> [PROBLEM DETAILS]: Please copy the listing that follows exactly, leaving out any pictures.

> [DATA FOR REVIEW]:
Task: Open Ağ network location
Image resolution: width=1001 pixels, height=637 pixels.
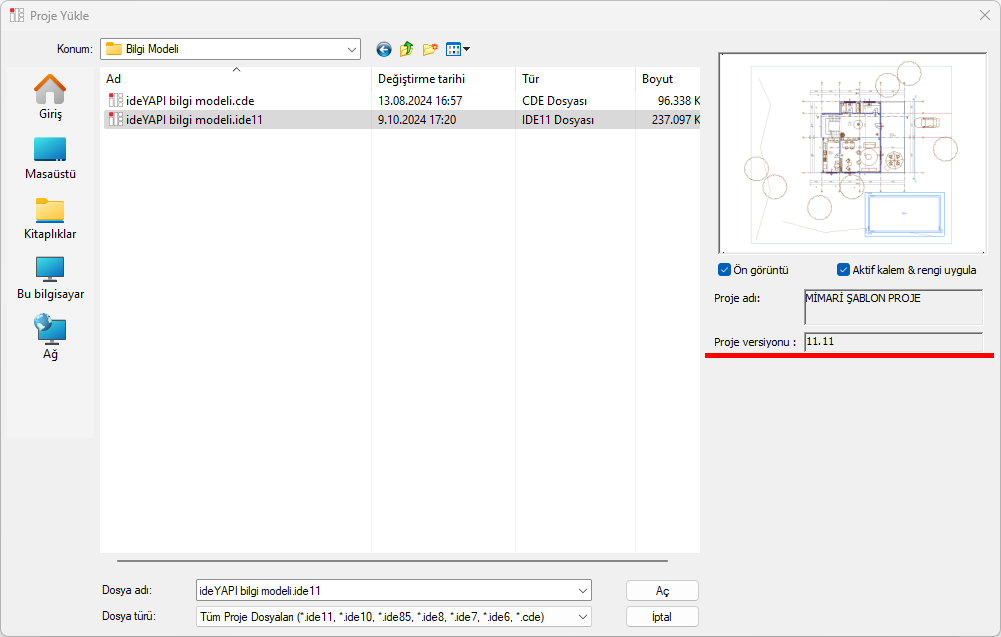Action: pyautogui.click(x=50, y=338)
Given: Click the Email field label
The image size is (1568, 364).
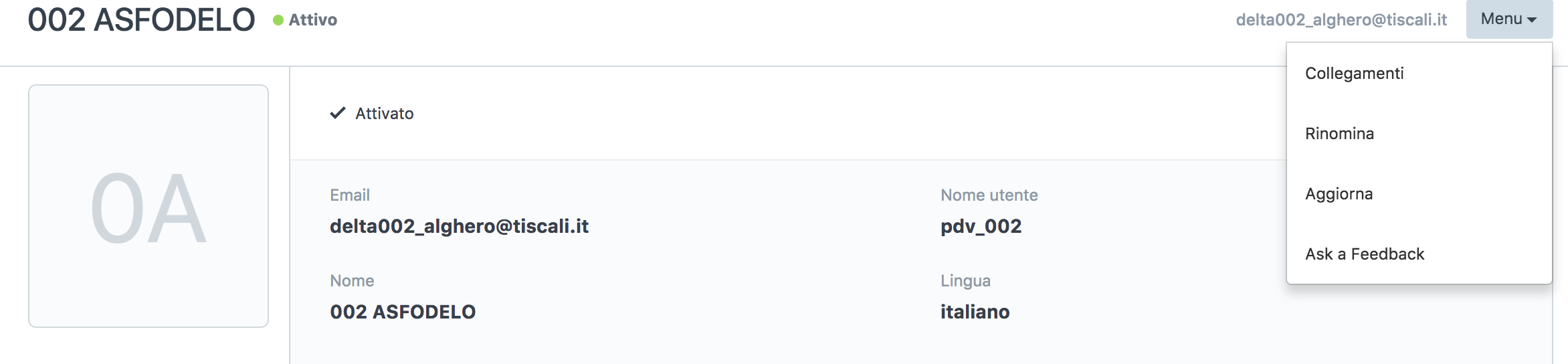Looking at the screenshot, I should coord(350,195).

> [TASK OUTPUT]:
Task: Open Ağ network location
Image resolution: width=1001 pixels, height=637 pixels.
Action: pyautogui.click(x=50, y=338)
Given: Click the Email field label
The image size is (1568, 364).
Looking at the screenshot, I should coord(350,195).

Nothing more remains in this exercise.